▶ **Provided text**:
--------------------
Everybody knows to spread money across many investments. Fewer think about diversifying over time.

By IAN AYRES
Mon, Oct 10, 2022 9:08amGrey Clock 5 min

Investors often think of diversification as a free lunch—it allows them to maintain returns while reducing risk. But most people only get part of diversification right, and that can hurt them later in life.

With traditional diversification, people spread money around different kinds of investments to mitigate risk. That approach misses a key opportunity: “diversifying” how you invest over time.

Most people start investing with a small amount of money, because that is all they can afford, and ramp it up as their earnings grow. But investing so much later in life unnecessarily puts people at greater risk when they are close to retirement. They end up with far greater exposure to stock-market risk in their 50s and 60s than in their 20s and 30s, even if they are buying diversified mutual funds.

We propose a different method: People ought to borrow money to make their initial investments larger, so that they can invest closer to the same amount every year over their lifetime. Think of investing $2 a decade steadily for three decades, instead of $1 for the first, $2 for the next and $3 for the third.

The overall amount they invest stays the same—$2 of average market exposure—but when it is a steady amount, instead of an increasing one, the market exposure is larger than otherwise earlier on ($2 versus $1) and then smaller than otherwise in later life ($2 versus $3).

Steady dollars

Both choices—investing $2 each decade instead of $1, $2 and $3—provide the same expected return, since they both have $6 accumulated market exposure over time. But risks associated with the two strategies are different: Our time-diversified path brings lower variance in returns than one with increasing investments.

When investment exposure varies over time, the market’s ups and downs don’t balance out as well. With 2/2/2, an up in the first decade balances out with a down in the third, and vice versa. But with 1/2/3, an up in the first decade is dominated by a down in the third, and a down in the first decade is also dominated by an up in the third. Consequently, the 1/2/3 investment pattern leads to larger swings in lifetime accumulations. The 1/2/3 strategy has too little dependence on the first decade’s stock return and too much on the third. By comparison, the 2/2/2 approach is evenly spread out and thus better diversified.
--------------------
▶ **Data shown**:
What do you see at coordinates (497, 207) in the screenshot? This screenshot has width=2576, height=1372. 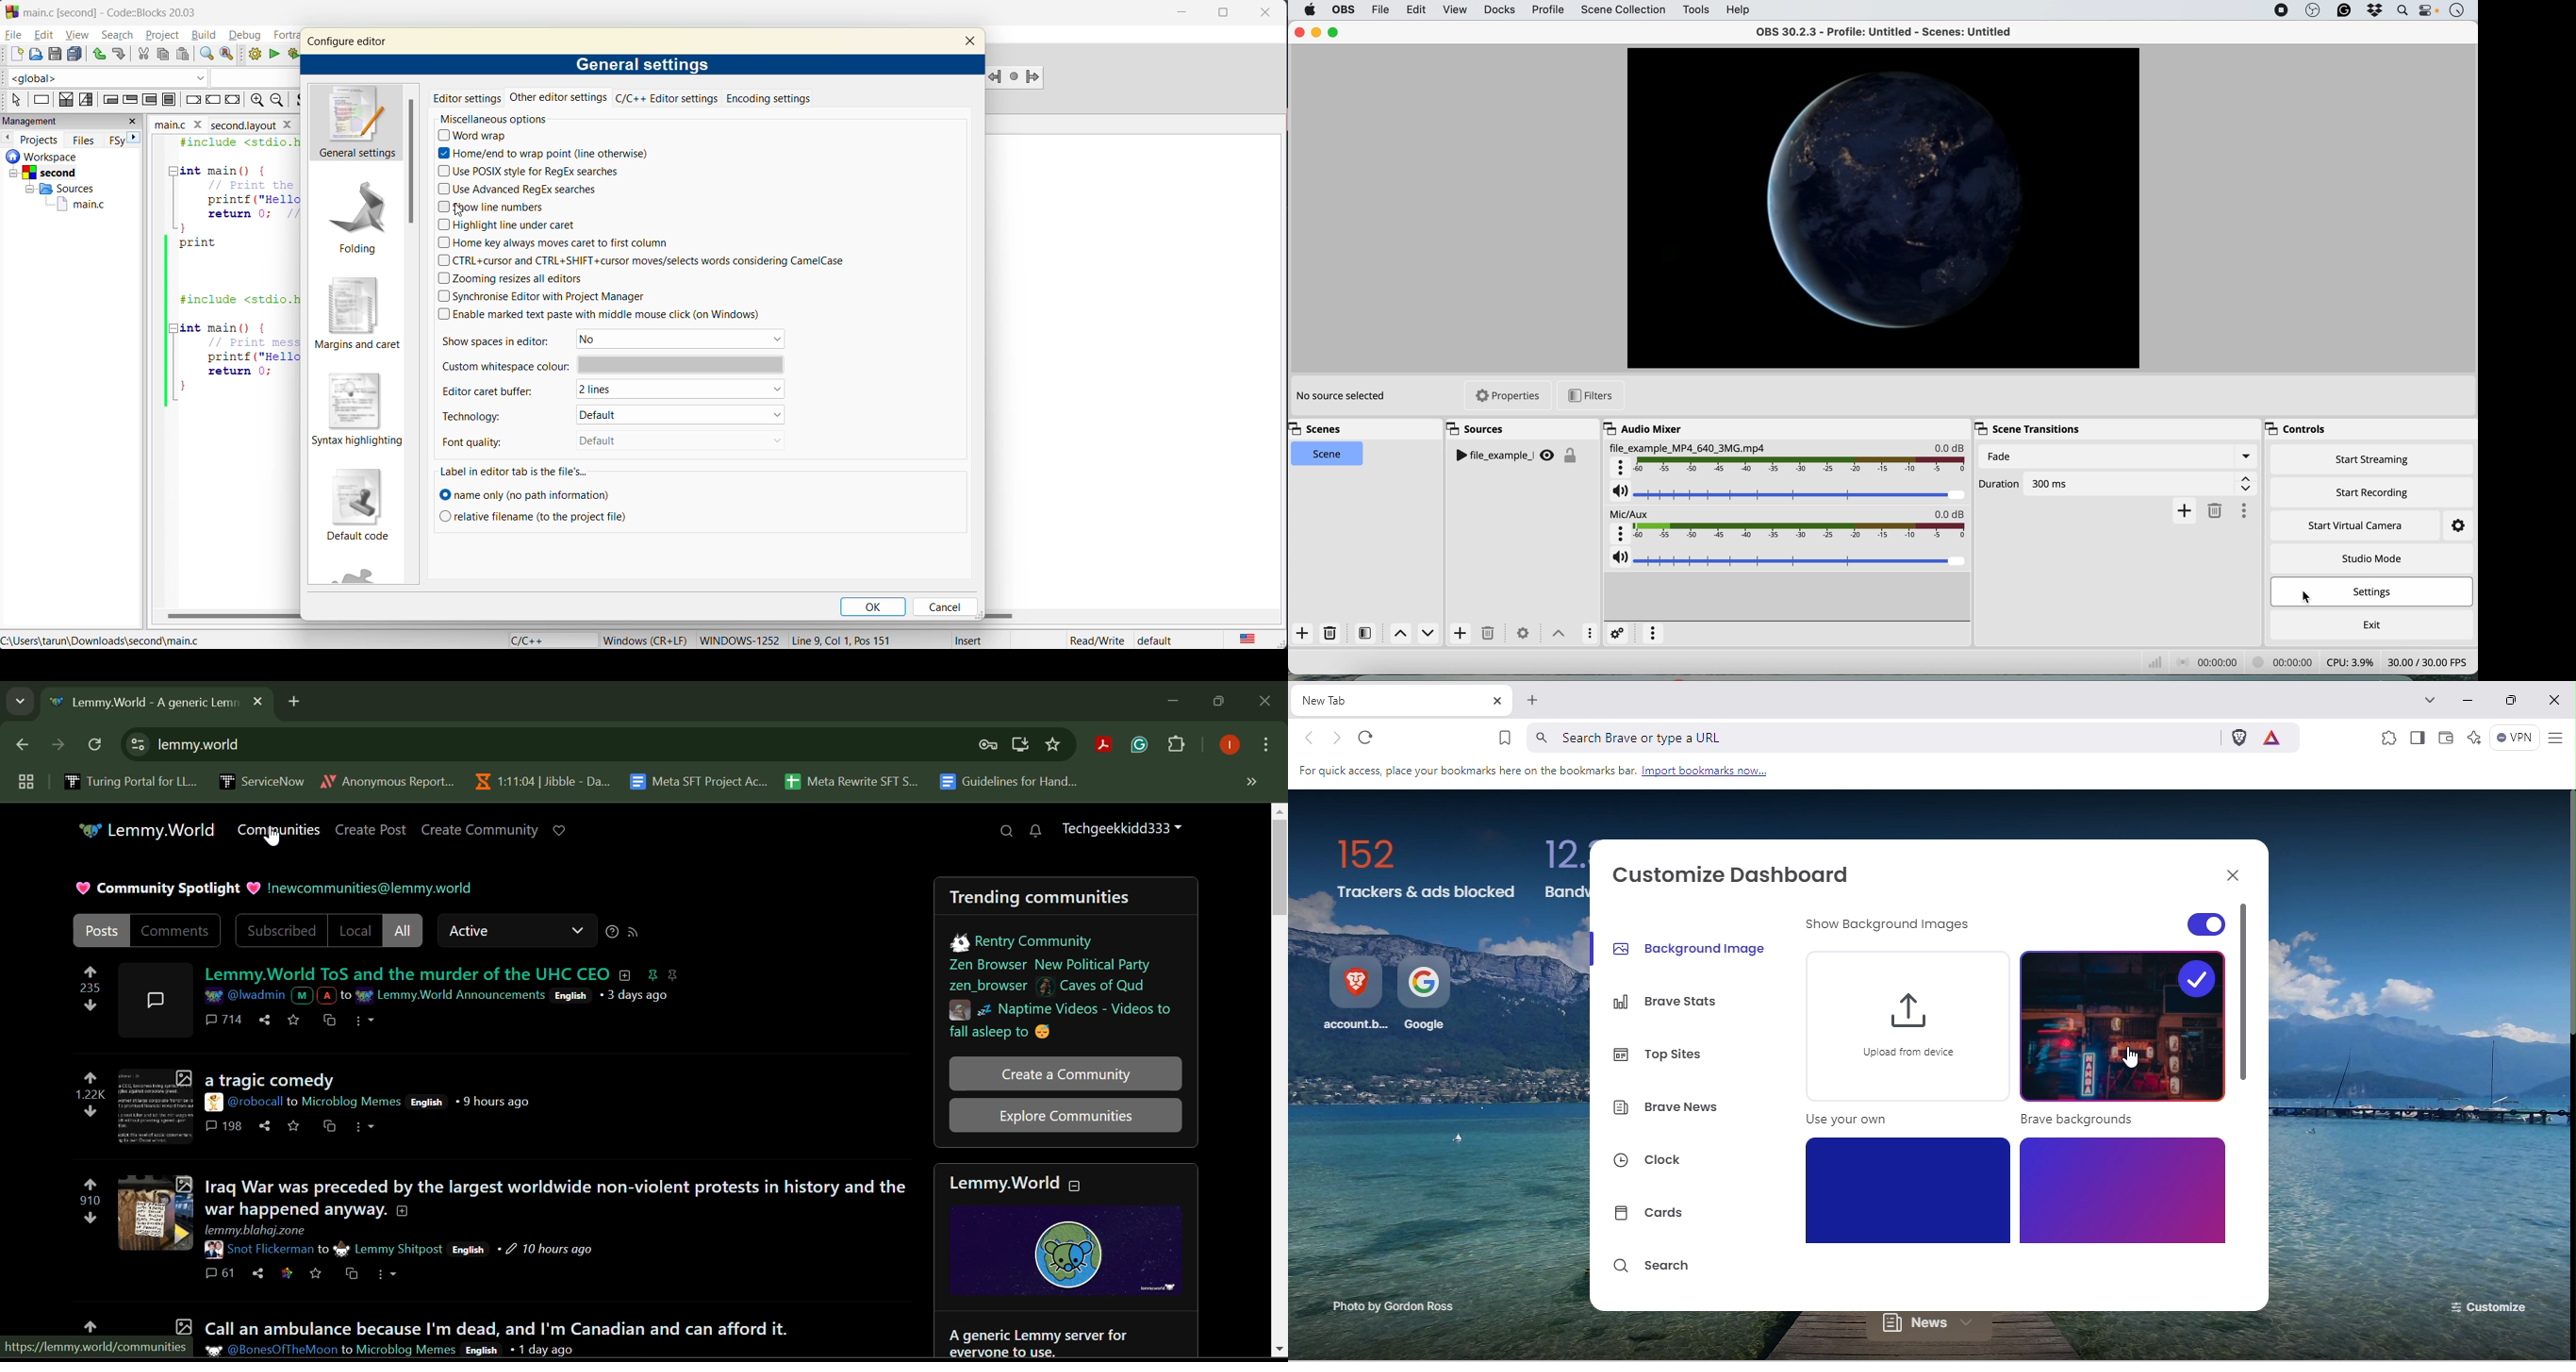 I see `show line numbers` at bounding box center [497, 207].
--------------------
▶ **Brief**: Resume the article on diversifying investments over time, picking up right after its final sentence.

▶ **Final result**:
People might think they can’t follow a 2/2/2 type of strategy because they haven’t saved enough when young: They can’t invest $2 because they only have $1. But that’s not true. Using leverage—that is, borrowing money to buy stocks—people can use $1 of capital to borrow another $1 and thereby get $2 of market exposure in their first decade.

Sound risky? Consider that young people do the same thing with housing when they borrow money to buy a house they live in for decades—and there the leverage often involves borrowing $9 for every $1 of equity. We propose borrowing only $1 for each $1 invested. Limiting ourselves to 2:1 leverage means we don’t hit a perfectly even market exposure over time, but gets us closer to that ideal.

The lessons of history

Using an initial 200% allocation—and gradually reducing the allocation to stocks over time, down to 83% at retirement age—is a winning strategy. In a 2010 book, we found that this “leveraged life cycle” approach produced superior retirement accumulation for each and every cohort retiring from 1914 to 2009. We now have more than a dozen years of post-publication returns where we can evaluate how the strategy actually worked in practice. Leveraged life-cycle returns have continued to provide superior retirement accumulation for each and every cohort through mid-2022.

Average investors using our method—assuming they invested 4% of their annual income, which rose during their careers to $100,000 in their final year of work—accumulated $1,255,000, while a traditional target-date fund investment, starting at 90% stocks and going down to 50%, produced only $675,000, and a constant 75% strategy led to $774,000.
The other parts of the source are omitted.